- Film poster
- Directed by: Luc Jacquet
- Written by: Luc Jacquet Eric Rognard
- Produced by: Yves Darondeau Christophe Lioud Emmanuel Priou
- Starring: Bertille Noël-Bruneau Isabelle Carré
- Cinematography: Eric Dumage Gérard Simon
- Edited by: Sabine Emiliani
- Music by: Evgueni Galperine Alice Lewis David Reyes
- Production companies: Bonne Pioche Canal+ France 3 Cinéma Wild Bunch
- Distributed by: Buena Vista International
- Release date: 27 November 2007;
- Running time: 93 minutes
- Country: France
- Language: French
- Box office: €20.1 million

= The Fox and the Child =

The Fox and the Child (French: Le renard et l'enfant) is a 2007 French adventure drama film directed by Luc Jacquet. Starring Bertille Noël-Bruneau, Isabelle Carré and Thomas Laliberté. The English version of the film is narrated by Kate Winslet. It tells the story of a young girl who explores through a forest looking for a fox.

==Plot==
A young girl who's about 10 years old lives in a farm house in the Jura mountains in eastern France. One day in autumn, when she rides her bicycle to school through the forest, she observes a fox hunting. Of course, the fox escapes, but the girl yearns to meet the animal again.
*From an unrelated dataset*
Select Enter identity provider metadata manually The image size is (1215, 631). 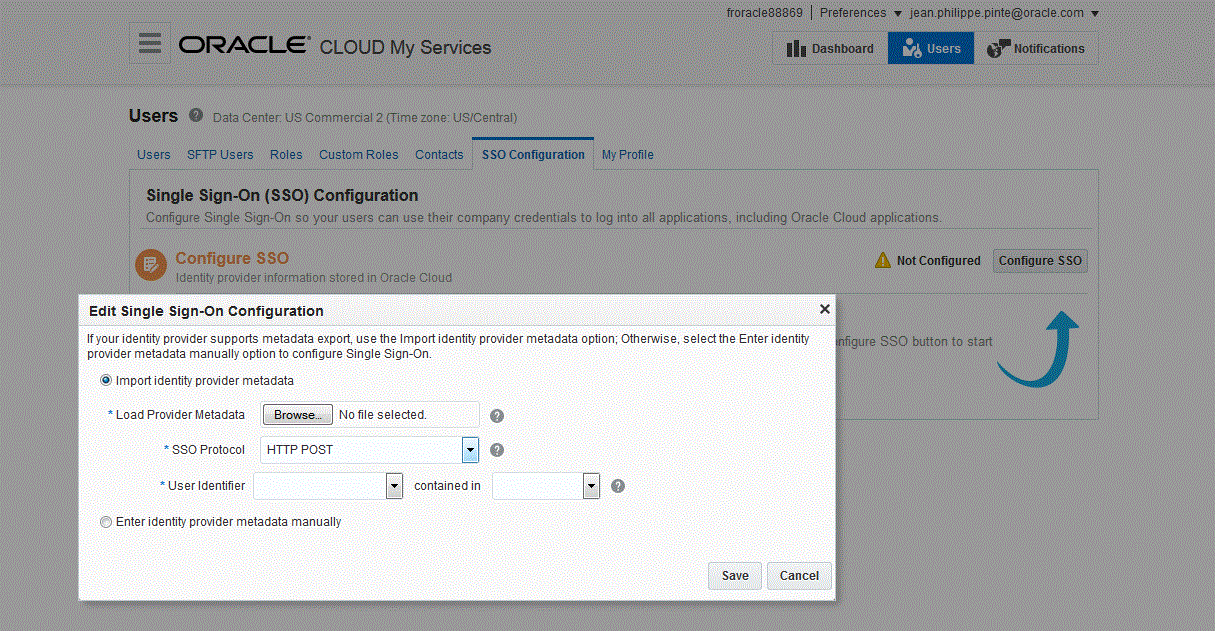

During the following months, the girl spends most of her free time in the forest trying to find the fox, but she doesn't meet it again until winter arrives. During the winter, she follows the fox's tracks far across the fields. Suddenly she compares her hand to the size of the tracks near those she is following and discovers they are relatively fresh wolf tracks. She is alarmed as a wolf pack begins howling near her. She runs away panicked, falls and hurts her ankle.

The ankle heals very slowly, so that she has to stay at home during the winter reading a book about foxes and other animals of the forest.

When spring arrives, the girl is looking for foxholes and waits for the fox, who she eventually names Lily. The fox has young babies and moves from one foxhole to another because of the girl's inquisitiveness; so the girl decides to observe the fox from a greater distance.

The girl finds the fox again and tries to get the animal accustomed to her. She feeds it meat. Later she can even touch the fox and is led to the new den. Finally, the fox comes to her house and she lets it inside, wanting to show it her bedroom. But the fox becomes distressed at not being able to find a way out and escapes by smashing through the brittle plate glass window, shattering the glass. The fox is hurt badly but survives. The girl learns that she cannot keep wild animals as pets at home as they are unpredictable and are not possessions.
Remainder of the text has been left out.